===== Data provided =====
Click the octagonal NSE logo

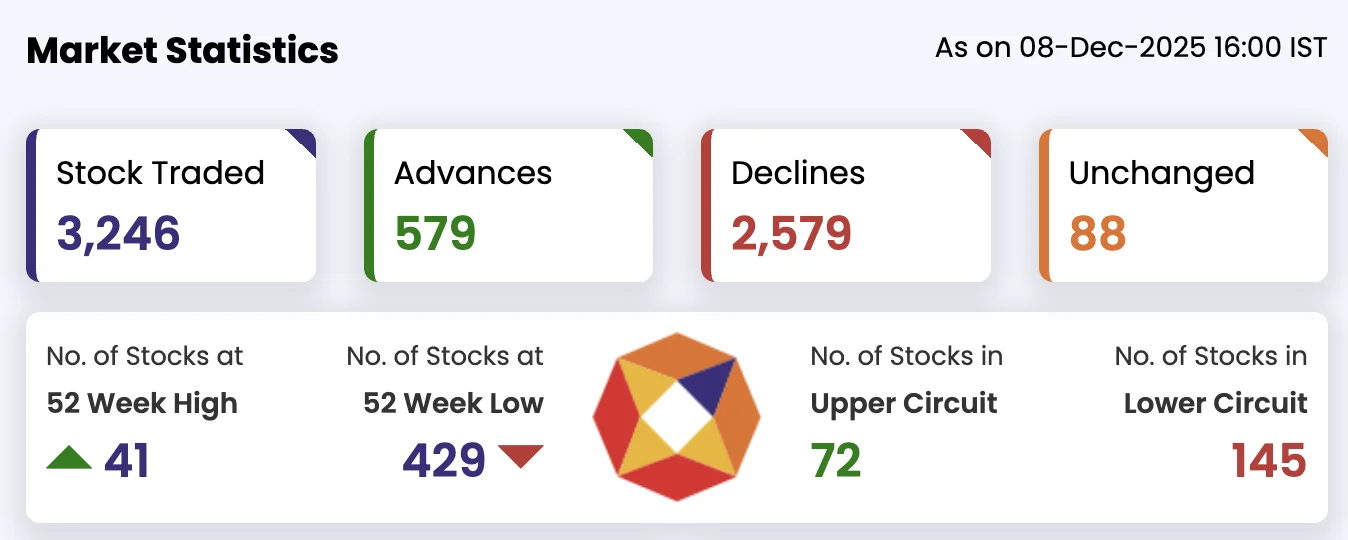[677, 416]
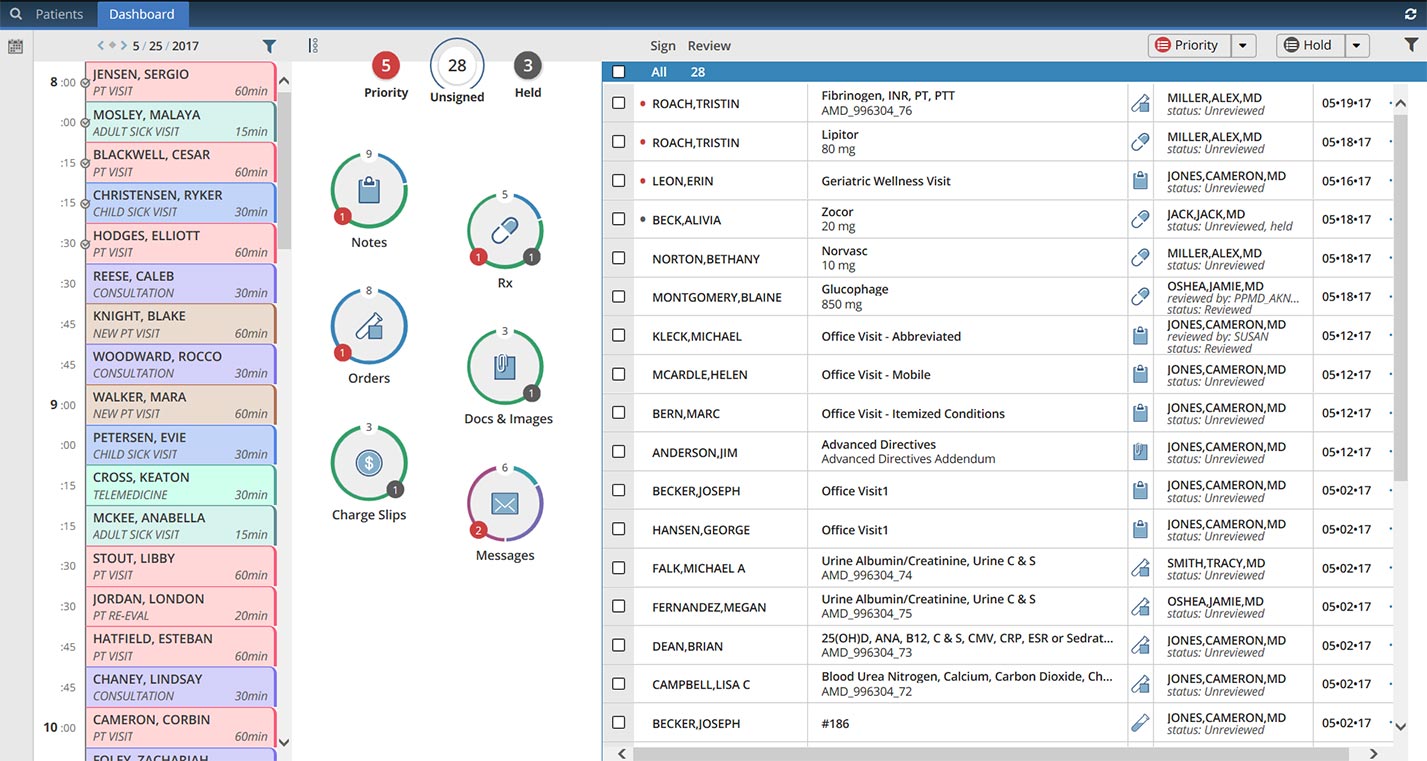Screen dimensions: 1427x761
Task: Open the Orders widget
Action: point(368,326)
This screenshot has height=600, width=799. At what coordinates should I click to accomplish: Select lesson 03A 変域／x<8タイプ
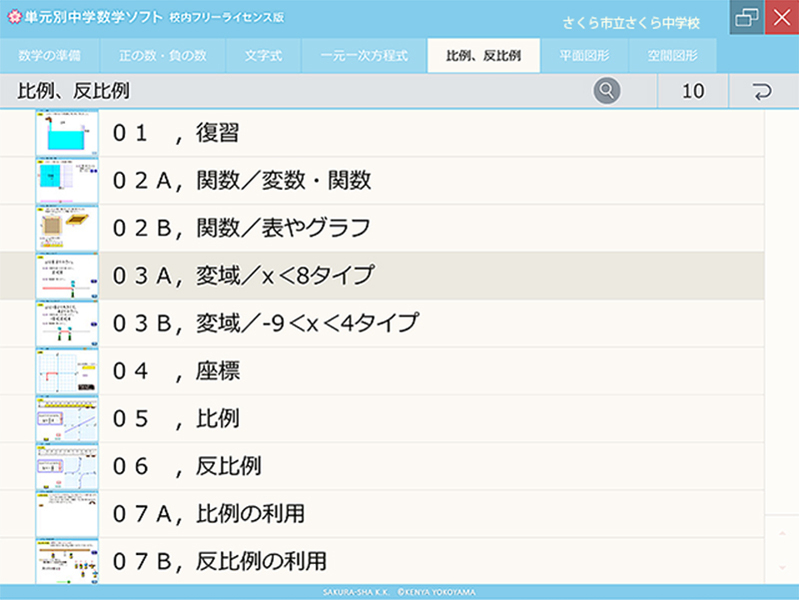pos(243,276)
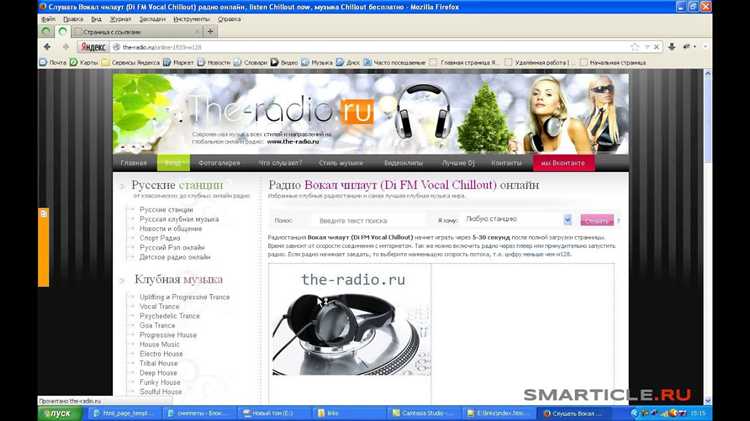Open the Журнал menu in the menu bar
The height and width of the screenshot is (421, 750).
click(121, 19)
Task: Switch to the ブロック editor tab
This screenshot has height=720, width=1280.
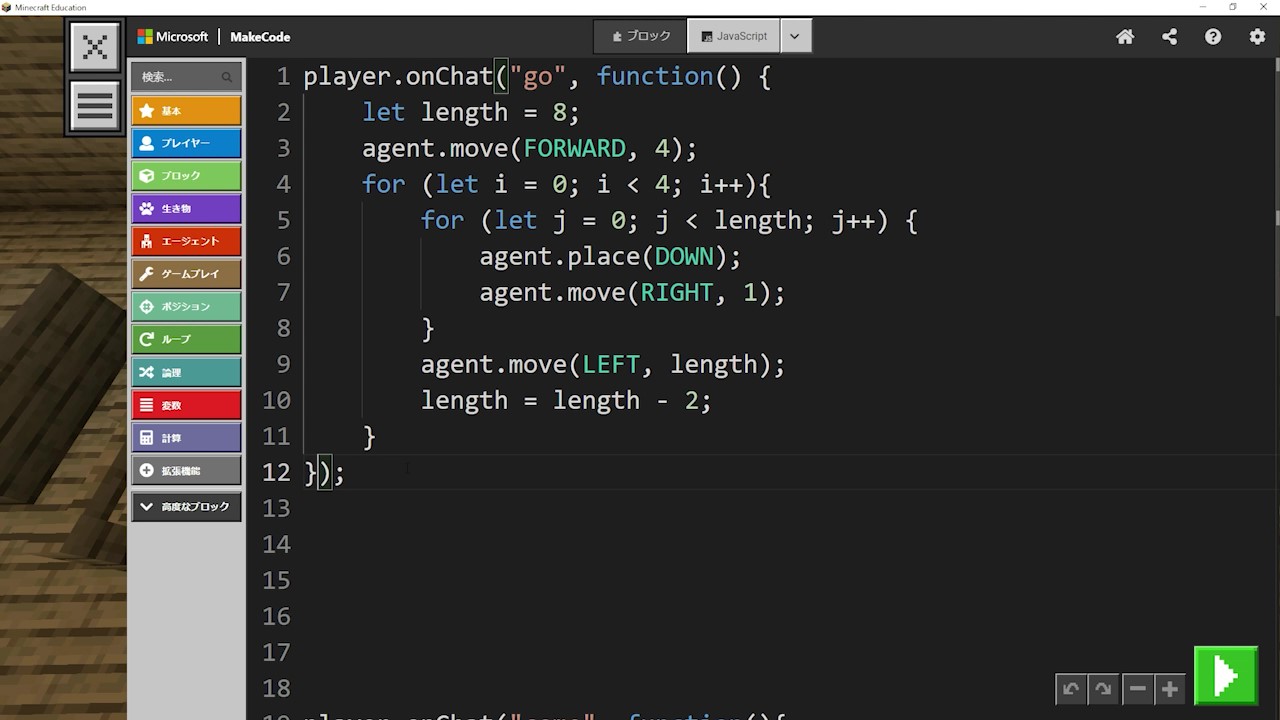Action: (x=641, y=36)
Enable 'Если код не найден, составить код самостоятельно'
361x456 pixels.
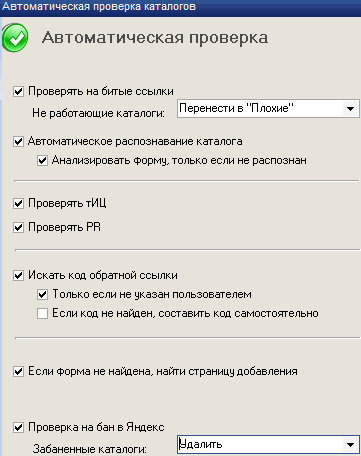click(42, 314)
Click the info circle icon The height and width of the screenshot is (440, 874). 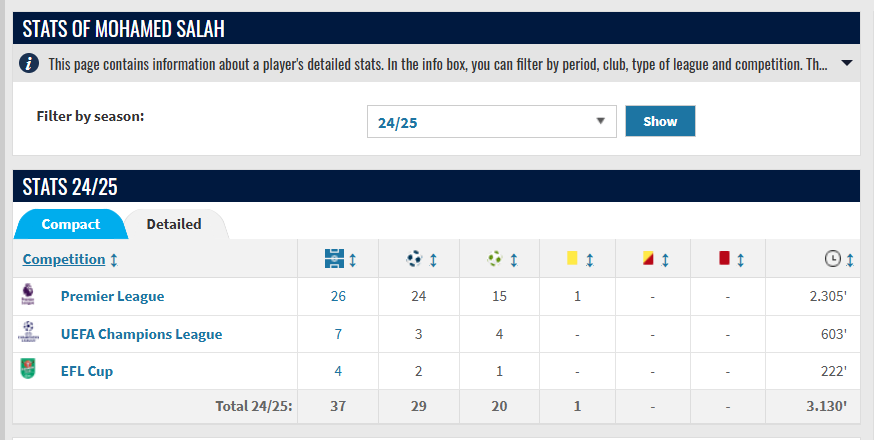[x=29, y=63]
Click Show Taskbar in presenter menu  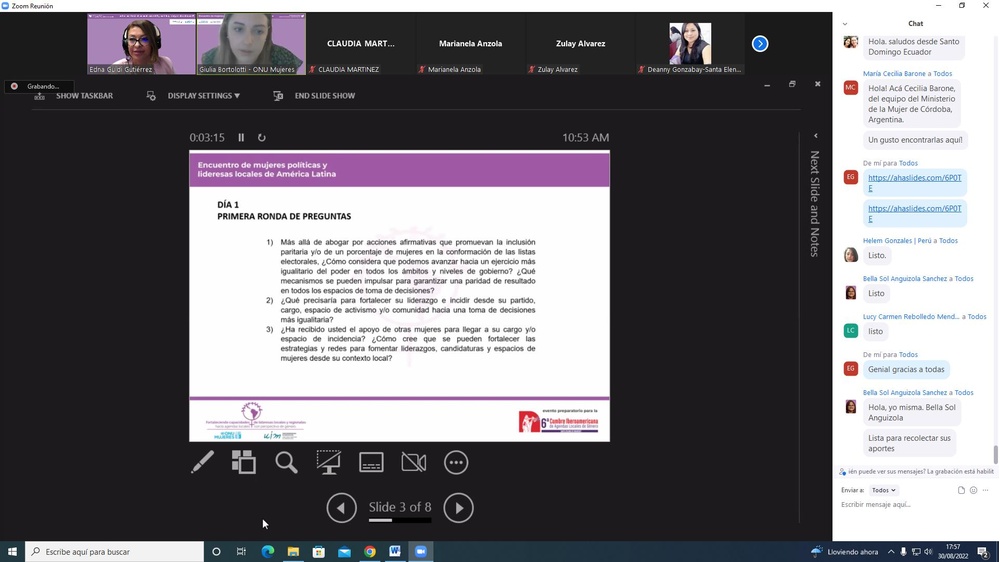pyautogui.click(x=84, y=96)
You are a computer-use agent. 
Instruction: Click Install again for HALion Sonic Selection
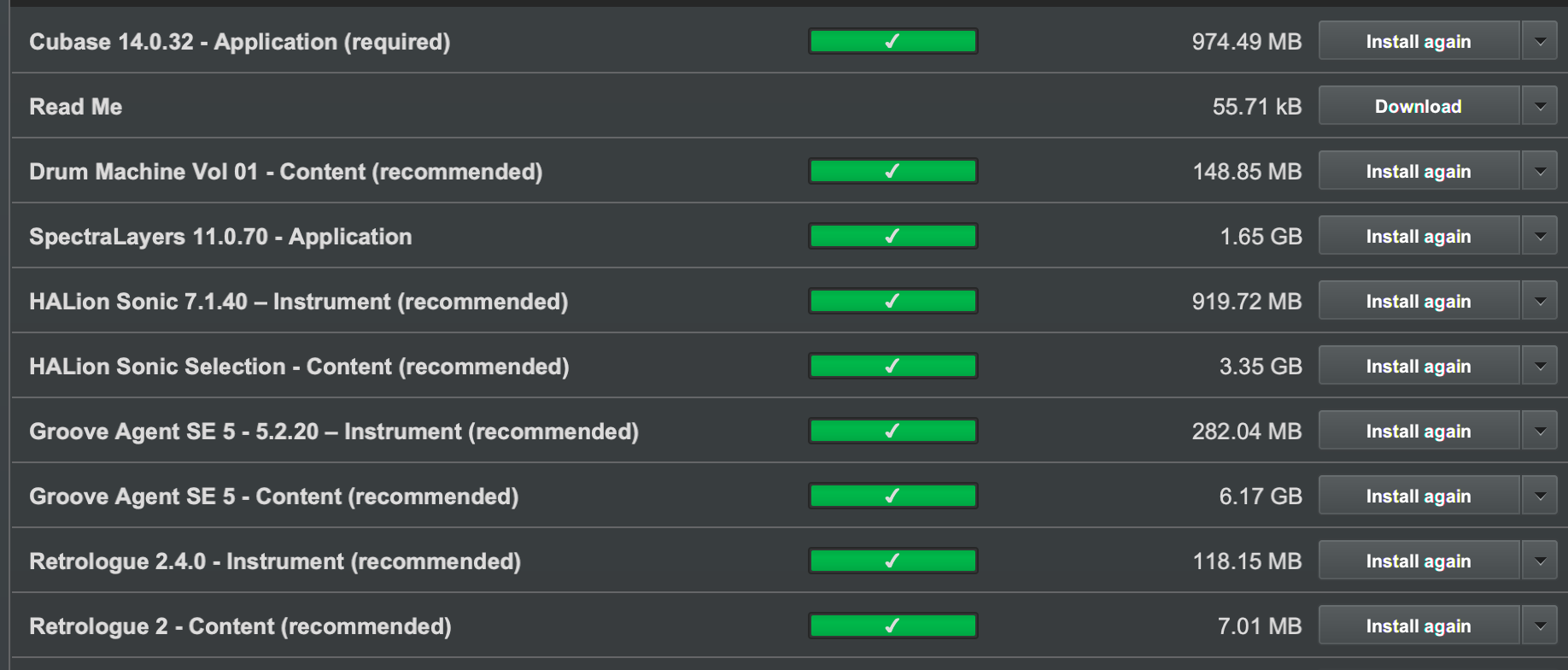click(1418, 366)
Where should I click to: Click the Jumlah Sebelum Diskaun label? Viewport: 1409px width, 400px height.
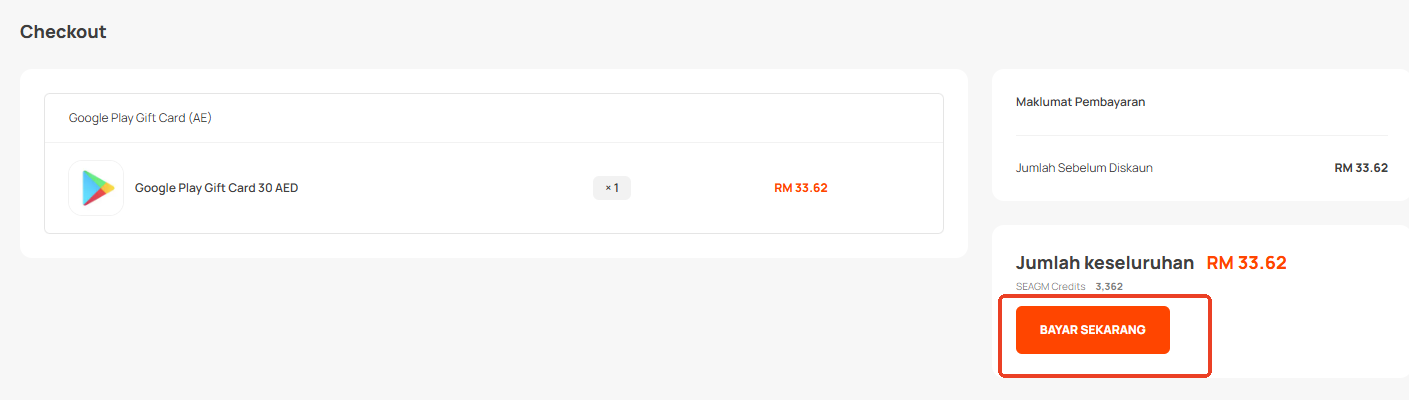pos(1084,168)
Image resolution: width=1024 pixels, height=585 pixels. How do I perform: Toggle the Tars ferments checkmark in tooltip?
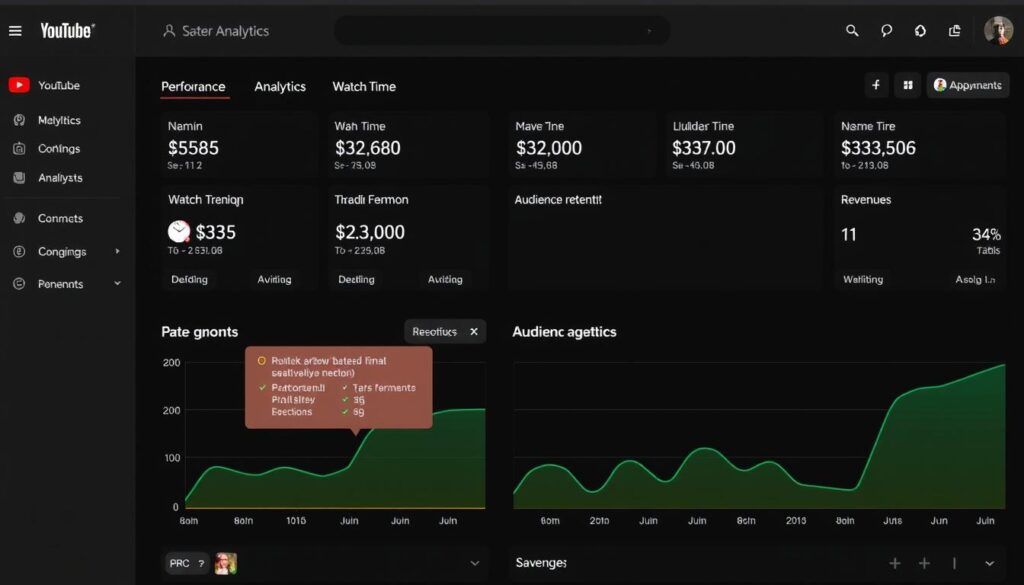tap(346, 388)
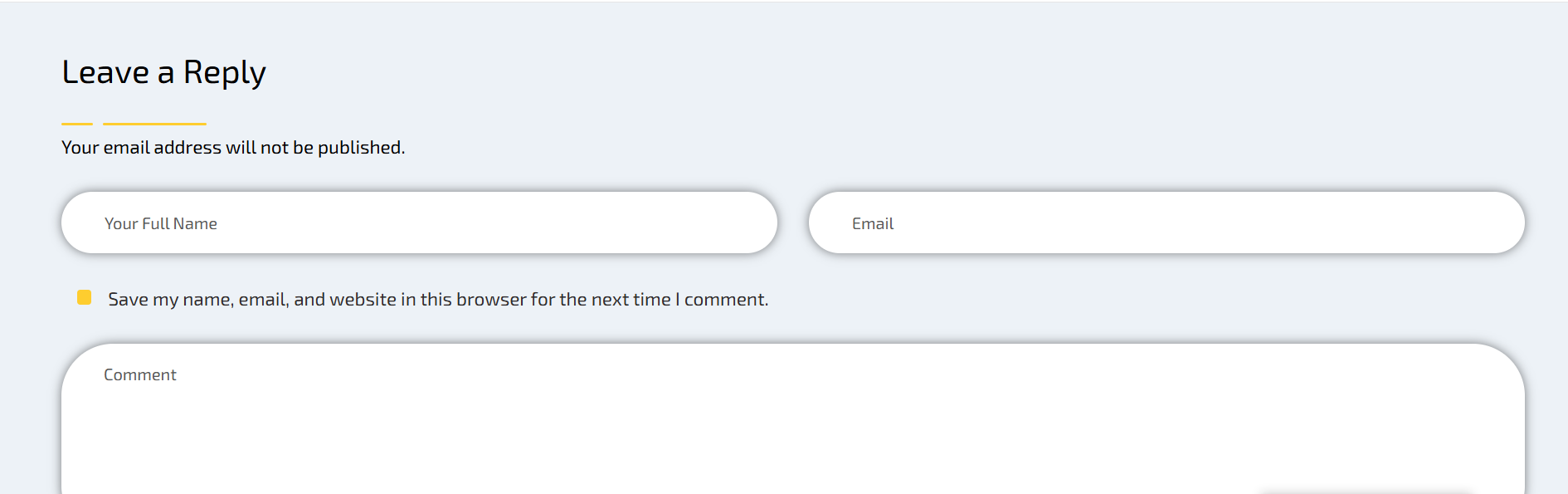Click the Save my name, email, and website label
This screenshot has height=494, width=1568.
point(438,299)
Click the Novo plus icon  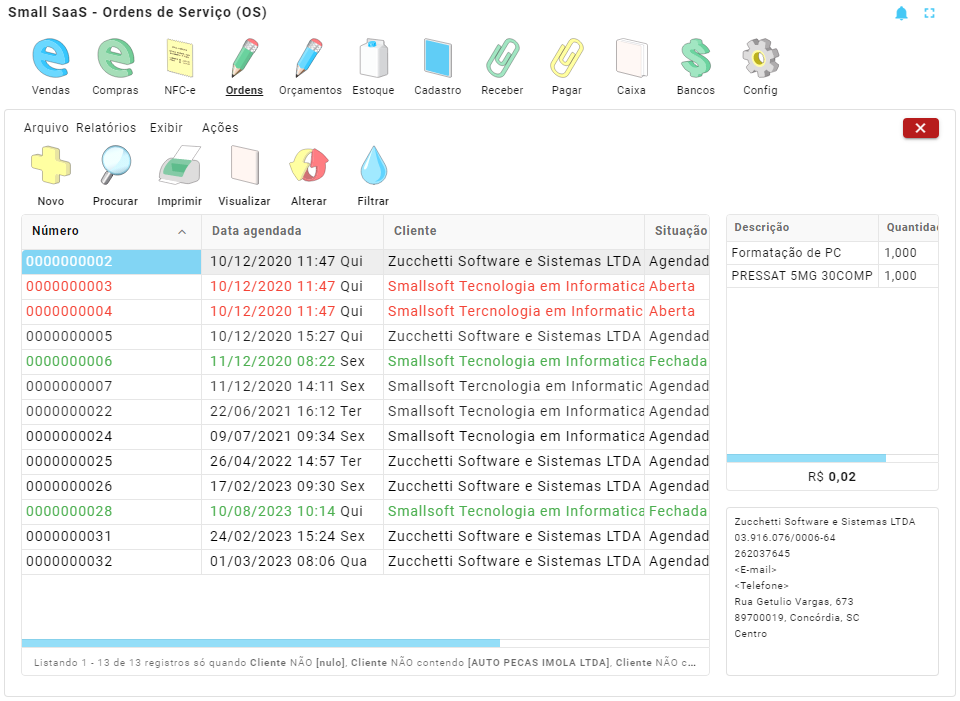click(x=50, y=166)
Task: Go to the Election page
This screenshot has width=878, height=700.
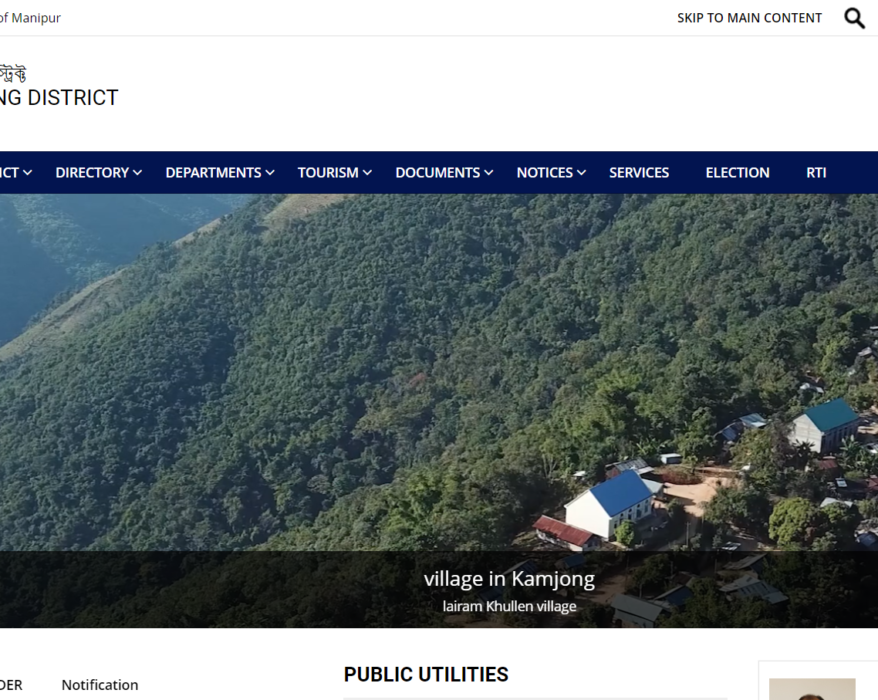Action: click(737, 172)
=====
Problem to work on. The copy should hold, exactly, the lines from the one containing "Task: Go to the Election page" to the final line of the listing above, with both ends present and no pictures.

Task result.
Task: Go to the Election page
This screenshot has width=878, height=700.
Action: click(737, 172)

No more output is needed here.